§ PROBLEM STATEMENT:
Take the data below and extract the lines from the one with "The image size is (982, 837)." to the one with "Given: Click the 900 scroll reward for Lv8", inclusive, exactly as written.
* * * *
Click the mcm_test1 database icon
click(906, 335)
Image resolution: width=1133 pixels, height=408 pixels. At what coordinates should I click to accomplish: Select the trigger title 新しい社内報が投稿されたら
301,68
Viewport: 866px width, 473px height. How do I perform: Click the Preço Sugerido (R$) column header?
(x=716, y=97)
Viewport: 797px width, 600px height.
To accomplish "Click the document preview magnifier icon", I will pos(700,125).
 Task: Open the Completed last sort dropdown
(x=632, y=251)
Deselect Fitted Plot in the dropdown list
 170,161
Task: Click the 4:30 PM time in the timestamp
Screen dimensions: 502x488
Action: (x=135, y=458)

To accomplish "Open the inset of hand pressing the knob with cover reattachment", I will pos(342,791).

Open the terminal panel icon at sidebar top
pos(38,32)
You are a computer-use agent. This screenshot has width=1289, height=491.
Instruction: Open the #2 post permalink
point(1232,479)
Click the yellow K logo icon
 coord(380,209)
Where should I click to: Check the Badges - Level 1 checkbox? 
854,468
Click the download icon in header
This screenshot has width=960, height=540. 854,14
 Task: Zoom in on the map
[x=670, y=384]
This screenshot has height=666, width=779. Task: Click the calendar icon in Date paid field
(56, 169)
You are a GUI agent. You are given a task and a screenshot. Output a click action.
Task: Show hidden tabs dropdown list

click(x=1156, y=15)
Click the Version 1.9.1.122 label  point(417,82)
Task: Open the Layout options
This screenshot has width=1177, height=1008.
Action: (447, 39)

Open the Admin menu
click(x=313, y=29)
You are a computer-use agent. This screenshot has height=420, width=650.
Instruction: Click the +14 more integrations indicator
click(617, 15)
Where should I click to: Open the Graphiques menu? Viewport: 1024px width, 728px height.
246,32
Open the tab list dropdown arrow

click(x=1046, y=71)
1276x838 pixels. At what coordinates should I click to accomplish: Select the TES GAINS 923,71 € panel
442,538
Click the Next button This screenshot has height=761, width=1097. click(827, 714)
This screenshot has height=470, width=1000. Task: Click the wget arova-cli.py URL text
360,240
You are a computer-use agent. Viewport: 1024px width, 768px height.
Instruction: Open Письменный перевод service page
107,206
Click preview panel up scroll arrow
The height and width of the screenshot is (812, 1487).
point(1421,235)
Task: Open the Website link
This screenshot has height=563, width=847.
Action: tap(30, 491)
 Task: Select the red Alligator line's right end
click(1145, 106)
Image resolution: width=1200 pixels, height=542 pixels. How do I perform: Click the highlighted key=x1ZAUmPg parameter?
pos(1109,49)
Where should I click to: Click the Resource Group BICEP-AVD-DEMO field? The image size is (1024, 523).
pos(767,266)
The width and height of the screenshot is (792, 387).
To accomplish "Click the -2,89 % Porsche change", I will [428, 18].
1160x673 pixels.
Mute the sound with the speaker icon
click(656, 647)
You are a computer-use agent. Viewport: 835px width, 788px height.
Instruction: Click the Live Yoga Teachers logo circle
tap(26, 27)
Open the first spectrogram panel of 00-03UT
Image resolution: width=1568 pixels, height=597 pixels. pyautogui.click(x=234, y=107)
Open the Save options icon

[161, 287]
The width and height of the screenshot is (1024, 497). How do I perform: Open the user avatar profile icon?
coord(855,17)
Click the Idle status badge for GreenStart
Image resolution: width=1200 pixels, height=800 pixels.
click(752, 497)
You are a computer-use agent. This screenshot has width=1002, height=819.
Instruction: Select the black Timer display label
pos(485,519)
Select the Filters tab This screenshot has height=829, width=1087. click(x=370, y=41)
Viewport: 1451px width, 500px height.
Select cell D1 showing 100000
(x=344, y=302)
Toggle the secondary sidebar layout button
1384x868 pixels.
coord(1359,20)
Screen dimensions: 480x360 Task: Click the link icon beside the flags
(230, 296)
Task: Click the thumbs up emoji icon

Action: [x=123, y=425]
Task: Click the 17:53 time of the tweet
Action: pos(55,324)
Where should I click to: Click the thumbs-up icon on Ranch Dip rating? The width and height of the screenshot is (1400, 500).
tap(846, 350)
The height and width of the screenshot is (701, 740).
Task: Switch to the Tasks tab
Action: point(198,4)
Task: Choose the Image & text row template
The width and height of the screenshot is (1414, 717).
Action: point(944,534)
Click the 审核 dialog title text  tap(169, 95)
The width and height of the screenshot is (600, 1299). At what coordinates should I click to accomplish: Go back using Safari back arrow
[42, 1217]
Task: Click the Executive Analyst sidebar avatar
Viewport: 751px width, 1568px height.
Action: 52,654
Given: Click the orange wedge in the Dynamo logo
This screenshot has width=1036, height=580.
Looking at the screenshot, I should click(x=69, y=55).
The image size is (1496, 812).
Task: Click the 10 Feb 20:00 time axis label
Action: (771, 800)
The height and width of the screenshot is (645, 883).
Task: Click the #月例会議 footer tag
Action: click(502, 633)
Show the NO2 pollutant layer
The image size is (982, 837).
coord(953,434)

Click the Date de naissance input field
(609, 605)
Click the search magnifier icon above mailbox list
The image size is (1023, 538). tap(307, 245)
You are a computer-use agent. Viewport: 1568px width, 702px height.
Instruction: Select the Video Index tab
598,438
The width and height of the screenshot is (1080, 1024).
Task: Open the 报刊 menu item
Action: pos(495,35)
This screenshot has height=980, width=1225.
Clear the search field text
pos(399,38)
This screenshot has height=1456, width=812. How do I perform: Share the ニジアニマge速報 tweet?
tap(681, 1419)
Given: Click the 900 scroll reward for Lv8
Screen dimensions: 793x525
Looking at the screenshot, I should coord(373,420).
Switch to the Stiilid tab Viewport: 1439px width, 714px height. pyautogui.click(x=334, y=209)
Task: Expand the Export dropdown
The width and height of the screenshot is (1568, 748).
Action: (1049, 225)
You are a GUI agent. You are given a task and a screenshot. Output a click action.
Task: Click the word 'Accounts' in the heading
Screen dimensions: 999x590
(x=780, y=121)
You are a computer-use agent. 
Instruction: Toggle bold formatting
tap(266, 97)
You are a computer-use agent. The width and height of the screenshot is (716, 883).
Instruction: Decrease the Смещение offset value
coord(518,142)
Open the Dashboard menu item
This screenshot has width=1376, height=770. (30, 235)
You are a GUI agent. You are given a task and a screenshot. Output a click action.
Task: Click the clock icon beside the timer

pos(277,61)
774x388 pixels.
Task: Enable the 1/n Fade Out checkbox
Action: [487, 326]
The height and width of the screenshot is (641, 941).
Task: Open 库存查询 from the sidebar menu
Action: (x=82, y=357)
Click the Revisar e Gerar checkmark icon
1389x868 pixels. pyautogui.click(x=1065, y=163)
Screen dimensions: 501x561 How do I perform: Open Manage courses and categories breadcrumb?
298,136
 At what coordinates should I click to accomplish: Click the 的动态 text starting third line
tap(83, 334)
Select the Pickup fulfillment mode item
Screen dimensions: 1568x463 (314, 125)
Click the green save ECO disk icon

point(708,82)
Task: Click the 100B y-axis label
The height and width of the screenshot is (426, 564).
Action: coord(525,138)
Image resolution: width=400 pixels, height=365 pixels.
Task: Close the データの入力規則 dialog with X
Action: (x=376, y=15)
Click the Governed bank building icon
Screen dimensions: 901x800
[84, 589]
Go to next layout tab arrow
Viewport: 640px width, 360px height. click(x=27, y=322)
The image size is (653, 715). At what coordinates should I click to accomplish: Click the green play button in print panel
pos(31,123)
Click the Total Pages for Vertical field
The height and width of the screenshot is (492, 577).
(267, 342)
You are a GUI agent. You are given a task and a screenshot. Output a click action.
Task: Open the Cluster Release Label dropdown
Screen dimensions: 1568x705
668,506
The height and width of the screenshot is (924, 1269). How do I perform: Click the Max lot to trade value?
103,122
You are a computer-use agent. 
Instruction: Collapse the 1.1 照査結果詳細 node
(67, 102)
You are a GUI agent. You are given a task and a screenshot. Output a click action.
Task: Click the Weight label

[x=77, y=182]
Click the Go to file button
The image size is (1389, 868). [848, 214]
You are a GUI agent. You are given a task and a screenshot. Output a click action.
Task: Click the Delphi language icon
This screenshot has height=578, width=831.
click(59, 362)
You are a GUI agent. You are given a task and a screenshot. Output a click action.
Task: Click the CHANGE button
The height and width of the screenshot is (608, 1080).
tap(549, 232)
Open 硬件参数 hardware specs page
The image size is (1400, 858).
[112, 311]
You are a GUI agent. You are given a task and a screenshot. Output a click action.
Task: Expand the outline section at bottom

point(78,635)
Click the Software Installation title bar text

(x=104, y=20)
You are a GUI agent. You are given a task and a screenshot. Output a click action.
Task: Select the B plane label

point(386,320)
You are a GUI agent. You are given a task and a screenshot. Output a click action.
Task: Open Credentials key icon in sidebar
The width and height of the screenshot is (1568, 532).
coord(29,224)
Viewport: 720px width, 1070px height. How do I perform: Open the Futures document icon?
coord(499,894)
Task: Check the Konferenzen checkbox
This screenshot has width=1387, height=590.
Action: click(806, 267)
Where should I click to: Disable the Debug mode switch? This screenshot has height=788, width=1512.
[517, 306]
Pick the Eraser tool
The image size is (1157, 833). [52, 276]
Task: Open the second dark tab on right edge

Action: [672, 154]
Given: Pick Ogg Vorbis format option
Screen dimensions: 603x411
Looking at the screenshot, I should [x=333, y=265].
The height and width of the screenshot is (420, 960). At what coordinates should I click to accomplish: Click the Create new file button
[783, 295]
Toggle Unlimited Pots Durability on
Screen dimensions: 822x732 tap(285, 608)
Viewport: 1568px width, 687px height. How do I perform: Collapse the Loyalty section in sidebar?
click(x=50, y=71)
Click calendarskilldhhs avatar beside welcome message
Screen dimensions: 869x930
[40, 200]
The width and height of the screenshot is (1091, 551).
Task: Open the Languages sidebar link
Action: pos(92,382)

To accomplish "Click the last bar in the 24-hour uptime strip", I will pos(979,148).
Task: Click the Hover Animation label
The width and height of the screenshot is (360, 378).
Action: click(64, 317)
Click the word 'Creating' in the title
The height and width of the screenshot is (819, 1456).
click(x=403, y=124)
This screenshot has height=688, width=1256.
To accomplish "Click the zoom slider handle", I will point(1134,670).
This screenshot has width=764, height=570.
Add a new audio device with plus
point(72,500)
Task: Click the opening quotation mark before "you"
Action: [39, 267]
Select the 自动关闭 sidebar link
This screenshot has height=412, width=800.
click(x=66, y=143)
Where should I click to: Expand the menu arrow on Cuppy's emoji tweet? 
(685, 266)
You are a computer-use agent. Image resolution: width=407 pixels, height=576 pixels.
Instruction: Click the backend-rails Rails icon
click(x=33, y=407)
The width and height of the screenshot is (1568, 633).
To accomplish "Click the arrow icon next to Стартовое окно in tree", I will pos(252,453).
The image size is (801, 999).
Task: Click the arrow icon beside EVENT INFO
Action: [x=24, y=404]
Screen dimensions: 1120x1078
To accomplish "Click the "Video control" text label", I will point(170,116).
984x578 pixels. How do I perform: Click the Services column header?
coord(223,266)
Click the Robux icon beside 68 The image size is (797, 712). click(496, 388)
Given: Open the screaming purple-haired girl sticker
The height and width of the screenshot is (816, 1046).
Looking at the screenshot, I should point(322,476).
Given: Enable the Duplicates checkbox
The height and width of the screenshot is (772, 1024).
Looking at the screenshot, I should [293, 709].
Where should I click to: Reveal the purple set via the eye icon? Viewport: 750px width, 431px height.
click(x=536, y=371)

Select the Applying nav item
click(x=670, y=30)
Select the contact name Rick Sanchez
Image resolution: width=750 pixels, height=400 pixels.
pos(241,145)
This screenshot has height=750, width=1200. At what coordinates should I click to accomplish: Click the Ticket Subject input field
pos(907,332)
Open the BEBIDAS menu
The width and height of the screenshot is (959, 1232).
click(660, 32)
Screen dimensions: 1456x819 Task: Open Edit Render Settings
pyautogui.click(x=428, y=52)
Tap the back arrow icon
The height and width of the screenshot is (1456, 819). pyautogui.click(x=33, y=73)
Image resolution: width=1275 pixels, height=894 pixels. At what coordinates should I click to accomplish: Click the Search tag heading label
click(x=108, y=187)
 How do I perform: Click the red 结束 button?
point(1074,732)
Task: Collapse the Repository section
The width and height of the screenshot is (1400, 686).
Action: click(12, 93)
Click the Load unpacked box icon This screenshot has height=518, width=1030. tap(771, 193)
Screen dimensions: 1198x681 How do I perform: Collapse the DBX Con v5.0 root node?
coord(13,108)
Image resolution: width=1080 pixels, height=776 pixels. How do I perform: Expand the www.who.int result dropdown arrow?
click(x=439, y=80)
* * * *
§ OUTPUT:
The image size is (982, 837).
coord(953,434)

Click the Date de naissance input field
(609, 605)
Click the search magnifier icon above mailbox list
The image size is (1023, 538). tap(307, 245)
You are a computer-use agent. Viewport: 1568px width, 702px height.
Instruction: Select the Video Index tab
598,438
The width and height of the screenshot is (1080, 1024).
Task: Open the 报刊 menu item
Action: pos(495,35)
This screenshot has height=980, width=1225.
Clear the search field text
pos(399,38)
This screenshot has height=1456, width=812. How do I perform: Share the ニジアニマge速報 tweet?
tap(681, 1419)
Given: Click the 900 scroll reward for Lv8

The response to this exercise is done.